Your copy should start at the line with "Screen dimensions: 631x479" and end at the line with "Click the Tommy Borum display name" in the data below. Transcribe only those lines, exactly, pictures excluded.
== SOURCE DATA
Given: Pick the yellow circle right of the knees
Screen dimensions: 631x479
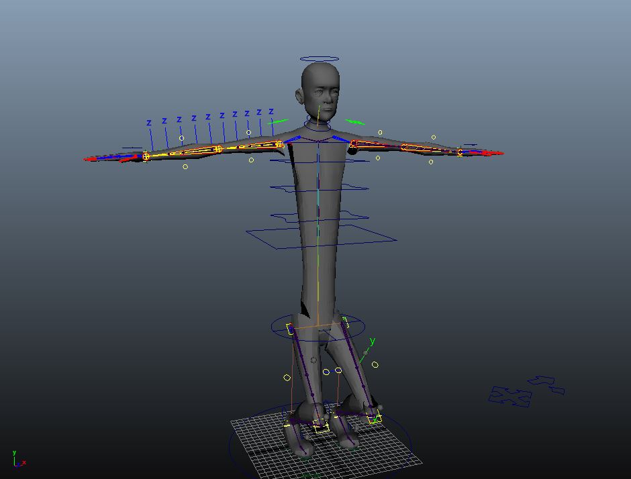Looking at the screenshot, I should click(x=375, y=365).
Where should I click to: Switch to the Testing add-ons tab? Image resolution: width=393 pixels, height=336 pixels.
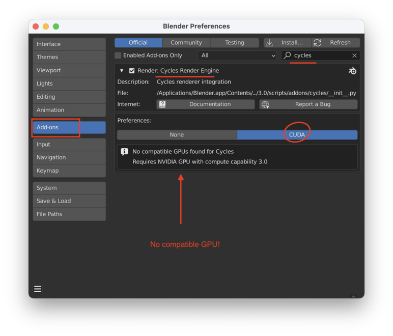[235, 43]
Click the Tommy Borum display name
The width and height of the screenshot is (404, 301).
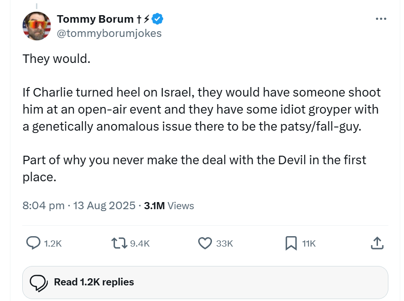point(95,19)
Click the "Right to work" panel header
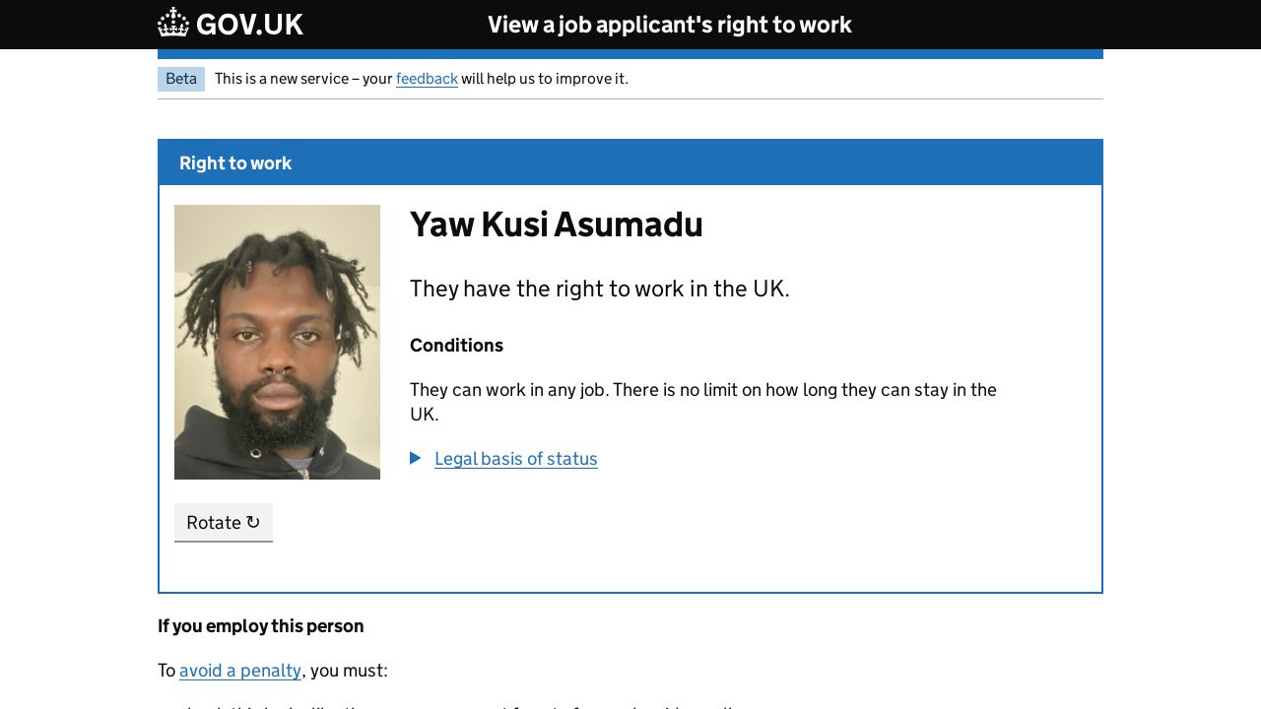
====
== SOURCE DATA
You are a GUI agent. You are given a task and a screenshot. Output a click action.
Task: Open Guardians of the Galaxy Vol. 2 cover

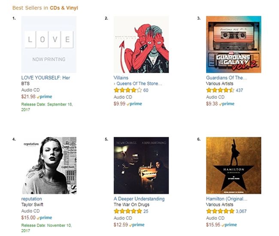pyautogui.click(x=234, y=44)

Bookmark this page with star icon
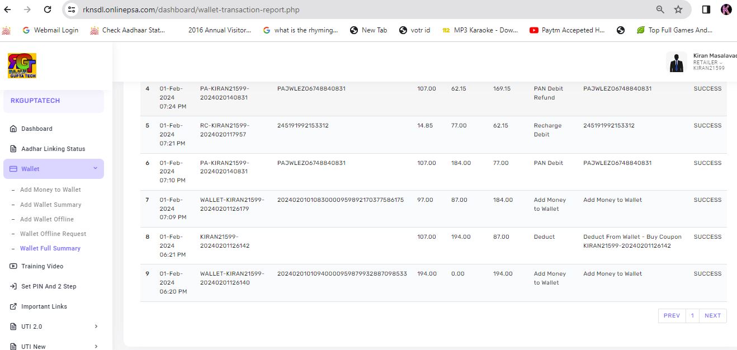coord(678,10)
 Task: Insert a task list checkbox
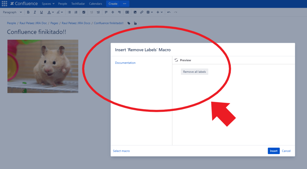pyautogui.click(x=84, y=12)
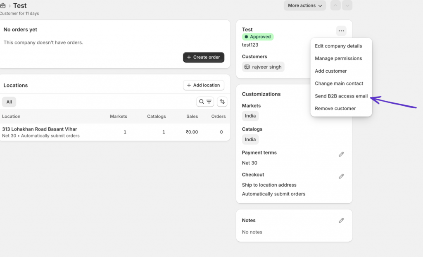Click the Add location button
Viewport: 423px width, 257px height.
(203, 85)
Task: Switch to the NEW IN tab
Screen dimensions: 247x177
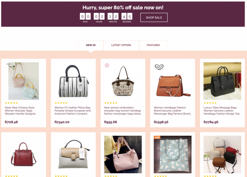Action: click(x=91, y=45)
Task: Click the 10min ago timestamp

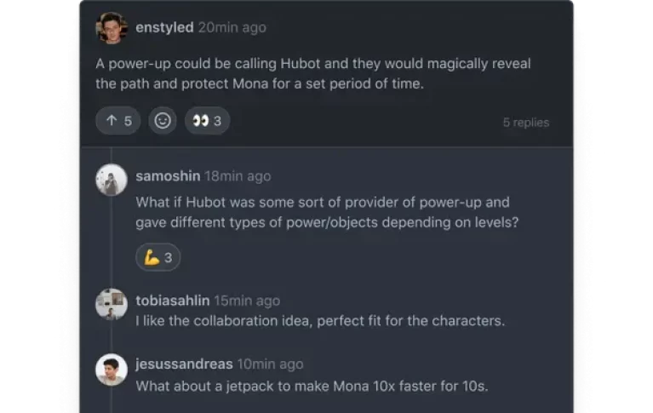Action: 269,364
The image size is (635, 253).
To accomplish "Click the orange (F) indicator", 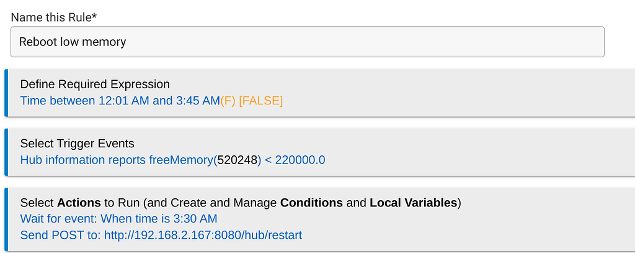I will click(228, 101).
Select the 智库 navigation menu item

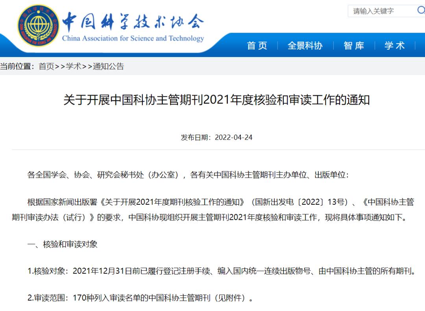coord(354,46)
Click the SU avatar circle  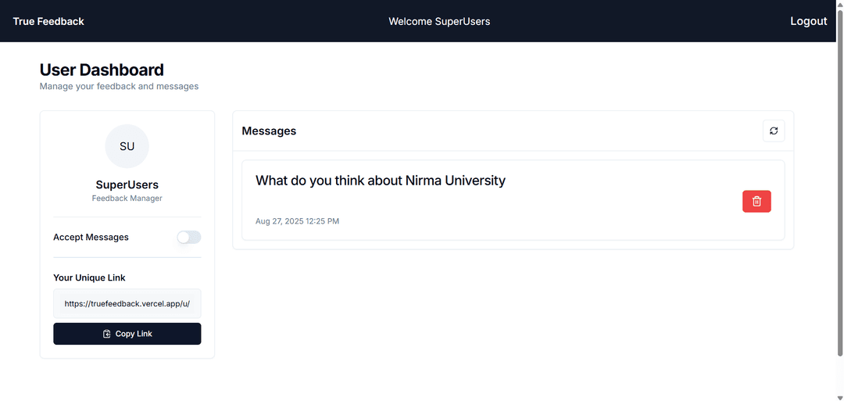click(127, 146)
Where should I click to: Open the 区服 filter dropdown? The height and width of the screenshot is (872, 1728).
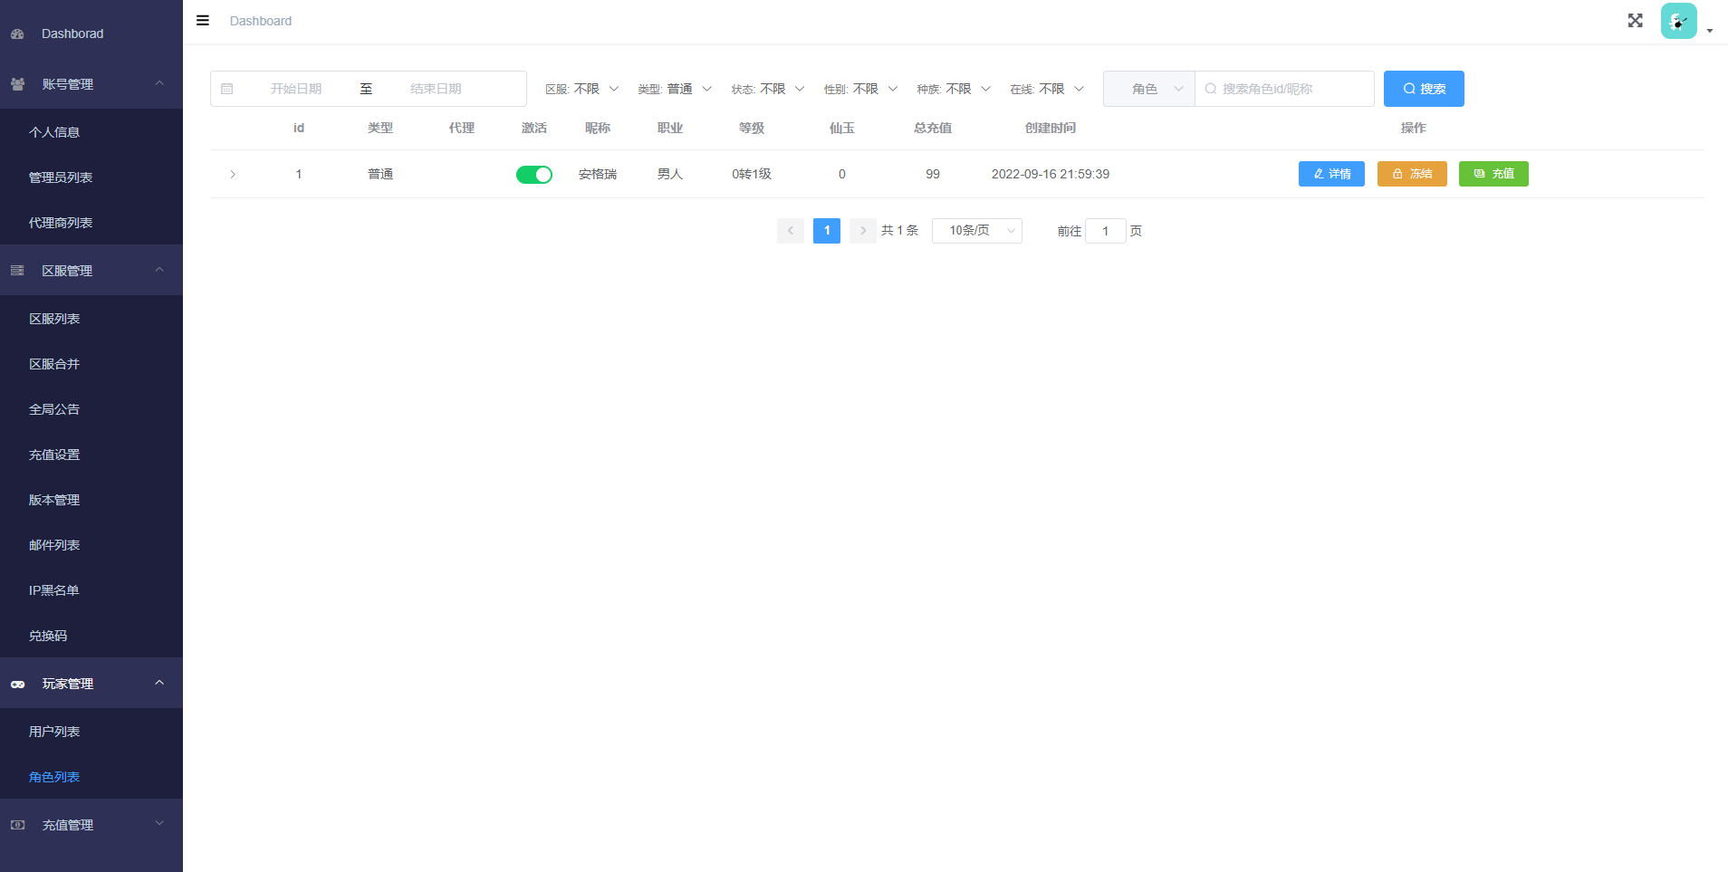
====
ANSWER TO THE EXERCISE
Screen dimensions: 631x479
Looking at the screenshot, I should click(x=375, y=365).
Where should I click to: Switch to the Testing add-ons tab? Image resolution: width=393 pixels, height=336 pixels.
[235, 43]
Click the Tommy Borum display name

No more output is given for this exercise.